Preprocessing - Githubissues

QAQ-v commented 5 years ago

Hi,

Could you please release the preprocessing codes for generating the structural sequence and the commands for applying bpe? i.e., how to get the files in corpus_sample/all_path_corpus and corpus_sample/five_path_corpus.

Thanks.

Amazing-J commented 5 years ago

Python has an [“anytree”] (https://pypi.org/project/anytree/2.1.4/) . You can try.

QAQ-v commented 5 years ago

Python has an [“anytree”] (https://pypi.org/project/anytree/2.1.4/) . You can try.

Thanks for your reply! I am still confused about how to get the structural sequence, maybe releasing the preprocessing codes or the preprocessing data is a better way to help people run your model.

Meanwhile, there is another question. I trained Transformer baseline model implemented by OpenNMT with same hyperparameter setting as yours on LDC2015E86. When I compute the BLEU score on the BPE embedding prediction I can get a comparable result in Table 3 of your paper (25.5), but after I remove the "@@" in the prediction the BLEU droped a lot. So I am wondering that the BLEU results you reported in Table 3 was computed based on the BPE embedding prediction? Did you remove the "@@" in the final prediction of the model?

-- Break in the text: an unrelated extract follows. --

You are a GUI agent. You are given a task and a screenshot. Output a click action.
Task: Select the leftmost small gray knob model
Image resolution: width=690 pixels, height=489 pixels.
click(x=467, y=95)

Amazing-J commented 5 years ago

After deleting "@@ ", the BLEU value should not decline, but rise a lot. Are you sure you are doing the right BPE process? It is worth noting that not only "@@" but also a space has been deleted. ( "@@ " ) The target side should do nothing but tokenization ( use PTB_tokenizer ).

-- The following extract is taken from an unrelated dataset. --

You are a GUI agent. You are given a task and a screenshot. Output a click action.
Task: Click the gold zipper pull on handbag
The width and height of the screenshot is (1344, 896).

QAQ-v commented 5 years ago

After deleting "@@ ", the BLEU value should not decline, but rise a lot. Are you sure you are doing the right BPE process? It is worth noting that not only "@@" but also a space has been deleted. ( "@@ " ) The target side should do nothing but tokenization ( use PTB_tokenizer ).

Thanks for your reply!

I follow the author's instruction to delete "@@ " (sed -r 's/(@@ )|(@@ ?$)//g') so there shouldn't be any mistakes. So you mean you only apply the BPE on source side? On the target side you do not apply the BPE? But in this way the source and target sides do not share the same alphabet, you still share the vocab in the model? Could you please release the code for BPE maybe it is more efficient and clear.

Amazing-J commented 5 years ago

What I mean is that the source and target segment needs to do BPE during training, and the target segment does not need to do BPE during testing.
BPE is a commonly used method in machine translation, there is no special code ah.

QAQ-v commented 5 years ago

What I mean is that the source and target segment needs to do BPE during training, and the target segment does not need to do BPE during testing. BPE is a commonly used method in machine translation, there is no special code ah.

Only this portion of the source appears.